Experiencing Hawaii the Ohana Way

Fall 2014 Issue

No traditional map of the United States can accurately illustrate the geographic isolation of Hawaii. According to the National Park Service, the Hawaiian archipelago is the most remote island group on Earth, roughly 2,400 miles from California, its closest continental landmass, located about the same distance as Los Angeles is from New York City.

For Susquehanna head volleyball coach Kuuipo Tom, Hawaii and its culture are psychologically distant in the minds of most, recognizable only through common stereotypes, while its history and meaning elude deeper understanding.

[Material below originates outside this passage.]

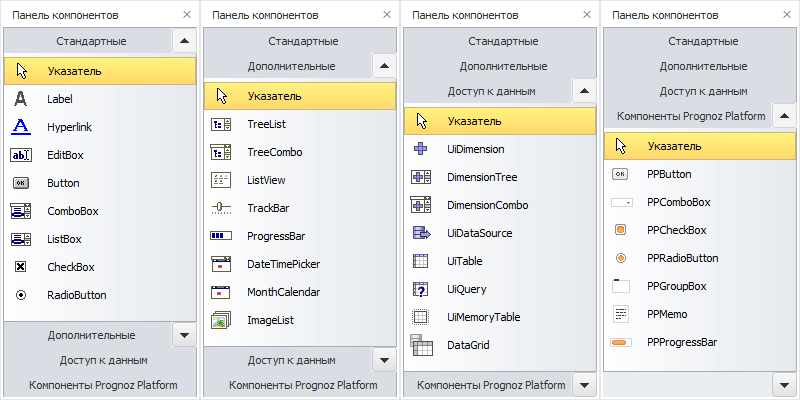
Task: Click the Hyperlink component icon
Action: 21,127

“For many, Hawaii is just a nice place to go on vacation,” Tom says. “They forget that we are a race of people, and they don’t really have any idea how we became part of the United States, that not a single Hawaiian had a vote in that decision. There are so many things that we take for granted that we don’t even think of as culture.”

Tom was born in Pennsylvania in 1959, the year of Hawaii’s entry into official U.S. statehood. Although he grew up nearly 5,000 miles away from the islands, he felt a strong connection to them because of his father’s efforts to teach history and cultural traditions to him and his older brother Jesse (Kuana) Tom, who also works in Susquehanna’s athletics department. His father’s education did not extend, however, to formal instruction in the Hawaiian language, which was outlawed for education in Hawaii in 1893 and remained unspoken by many in his father’s generation.

To educate students about the richness of the overlooked Hawaiian culture and to help them shed biases in their worldviews, Tom and his wife, Associate Professor of Chemistry Lou Ann Tom, started the GO Hawaii program in 2012. The two-week GO Short program gives 12 students the opportunity to learn about the land and its history through excursions to three islands: Oahu, the Big Island of Hawaii and Kauai.

On Oahu, students visit the ‘Iolani Palace of past Hawaiian monarchs and learn about conservation while snorkeling in protected coral reefs. The Big Island offers an educational tour through Volcanoes National Park, and rural Kauai provides a window into the origins of traditions like the luau and the hula dance.

Though the locale is beautiful, the program is not a sightseeing vacation. The trip is physically exhausting, with miles of walking, hiking and swimming in the sun. It also challenges students, who may not know each other very well, to work together toward a common goal and treat each other as family.

“The intimacy and sense of family, ‘ohana’ in Hawaiian, is a huge part of the culture and the program,” Tom stressed. “There’s not a moment when we’re not with each other.”